III - as disciplinas escolares são recortes das áreas de conhecimentos que representam, carregam sempre um grau de arbitrariedade e não esgotam isoladamente a realidade dos fatos físicos e sociais, devendo buscar entre si interações que permitam aos alunos a compreensão mais ampla da realidade;

Para explicar por que as disciplinas escolares são “recortes das áreas de conhecimento”, Brasil (1998d, p. 29) cita Chervel (1990), para quem as disciplinas são “uma seleção de conhecimentos […] ordenados e organizados para serem apresentados ao aluno, recorrendo, como apoio a essa apresentação, a um conjunto de procedimentos didáticos e metodológicos e de avaliação”. O inciso III do presente Art. 8º afirma ainda que a divisão em disciplinas é arbitrária. Ou seja, a teoria não consegue justificar satisfatoriamente a fragmentação. Essa dificuldade teórica se deve em parte ao fato de que um conhecimento não pertence a uma disciplina, mas perpassa muitas delas.

Outra característica das disciplinas escolares evidencia a arbitrariedade. Elas são transitórias, ou seja, uma disciplina existe em um período e pode posteriormente desaparecer ou ser mesclada a outra, em um momento diferente (CHERVEL, 1990, apud BRASIL, 1998d,

p. 32). Essa transitoriedade “mostra como é, epistemologicamente frágil a [...] demarcação rígida” e “argumenta em favor de uma postura mais flexível e integradora” das disciplinas (BRASIL, 1998d, p. 32).

As Diretrizes Curriculares não definiram as disciplinas a serem trabalhadas nas escolas, ficando essa tarefa, naquele momento, a critério dos estabelecimentos de ensino, respeitadas as instruções do Art. 10, § 2º. Em resumo: o inciso III, do Art. 8º das DCNEM, portanto, aceita a tradicional prática escolar da divisão por disciplinas, mas fica determinado que se busquem interações entre elas para uma maior compreensão da realidade.

IV - a aprendizagem é decisiva para o desenvolvimento dos alunos, e por esta razão as disciplinas devem ser didaticamente solidárias para atingir esse objetivo, de modo que disciplinas diferentes estimulem competências comuns, e cada disciplina contribua para a constituição de diferentes capacidades, sendo indispensável buscar a complementaridade entre as disciplinas a fim de facilitar aos alunos um desenvolvimento intelectual, social e afetivo mais completo e integrado;

V - a característica do ensino escolar, tal como indicada no inciso anterior, amplia significativamente a responsabilidade da escola para a constituição de identidades que integram conhecimentos, competências e valores que permitam o exercício pleno da cidadania e a inserção flexível no mundo do trabalho.

A formação com qualidade é a preocupação primeira das DCNEM. O documento estabelece aqui nesse inciso IV que as diferentes disciplinas sejam solidárias entre si, pois, revela o dispositivo, a complementaridade entre elas facilita o desenvolvimento dos estudantes nos níveis intelectual, social e afetivo. O inciso V enfatiza que à escola cabe a responsabilidade de formar identidades que saibam integrar “conhecimentos, competências e valores” e assim exercer plenamente sua cidadania e inserir-se no mundo do trabalho.

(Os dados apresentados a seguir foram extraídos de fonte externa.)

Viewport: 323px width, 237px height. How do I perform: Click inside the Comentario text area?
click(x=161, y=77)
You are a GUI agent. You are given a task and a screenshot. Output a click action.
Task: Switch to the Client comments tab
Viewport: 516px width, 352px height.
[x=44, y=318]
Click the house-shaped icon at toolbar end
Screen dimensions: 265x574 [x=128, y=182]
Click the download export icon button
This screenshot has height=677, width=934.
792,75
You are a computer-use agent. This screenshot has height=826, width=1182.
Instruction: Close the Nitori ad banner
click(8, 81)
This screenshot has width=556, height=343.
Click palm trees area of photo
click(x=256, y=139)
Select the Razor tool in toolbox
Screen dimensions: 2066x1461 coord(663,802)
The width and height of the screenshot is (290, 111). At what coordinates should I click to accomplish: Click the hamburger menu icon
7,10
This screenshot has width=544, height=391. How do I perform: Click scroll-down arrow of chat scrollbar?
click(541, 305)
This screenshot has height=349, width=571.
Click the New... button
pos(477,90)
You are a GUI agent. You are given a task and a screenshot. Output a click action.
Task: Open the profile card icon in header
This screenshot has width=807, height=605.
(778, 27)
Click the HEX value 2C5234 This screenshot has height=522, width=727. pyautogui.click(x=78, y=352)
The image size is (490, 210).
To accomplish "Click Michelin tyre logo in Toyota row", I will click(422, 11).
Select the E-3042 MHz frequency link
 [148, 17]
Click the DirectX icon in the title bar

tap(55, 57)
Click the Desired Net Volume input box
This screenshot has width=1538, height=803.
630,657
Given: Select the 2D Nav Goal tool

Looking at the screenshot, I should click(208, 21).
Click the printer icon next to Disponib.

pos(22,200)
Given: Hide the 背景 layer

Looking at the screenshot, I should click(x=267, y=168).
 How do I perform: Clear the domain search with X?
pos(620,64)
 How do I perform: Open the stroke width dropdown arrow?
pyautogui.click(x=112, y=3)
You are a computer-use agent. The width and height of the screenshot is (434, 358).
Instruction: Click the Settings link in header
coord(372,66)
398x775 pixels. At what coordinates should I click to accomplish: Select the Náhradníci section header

Até agora apresentei a perspectiva das DCNEM quanto à interdisciplinaridade. Os PCNEM, por sua parte, são convergentes com as Diretrizes e ampliam a discussão. Afirmam que as áreas do conhecimento “estão perfeitamente interligadas e inter-relacionadas” e que desassociá-las cria “contextos altamente artificiais geradores de desinteresse” (BRASIL, 2000b, p. 25-30).

Os PCNEM, a fim de mostrar formas possíveis de interdisciplinaridade entre as disciplinas da área de Linguagens, Códigos e suas Tecnologias, apresentam alguns temas como

exemplo: “a questão das sociedades letradas”, a “constituição do campo artístico”, as “novas tecnologias” e “o estudo da inter-relação produção/percepção” (BRASIL, 2000b, p. 7).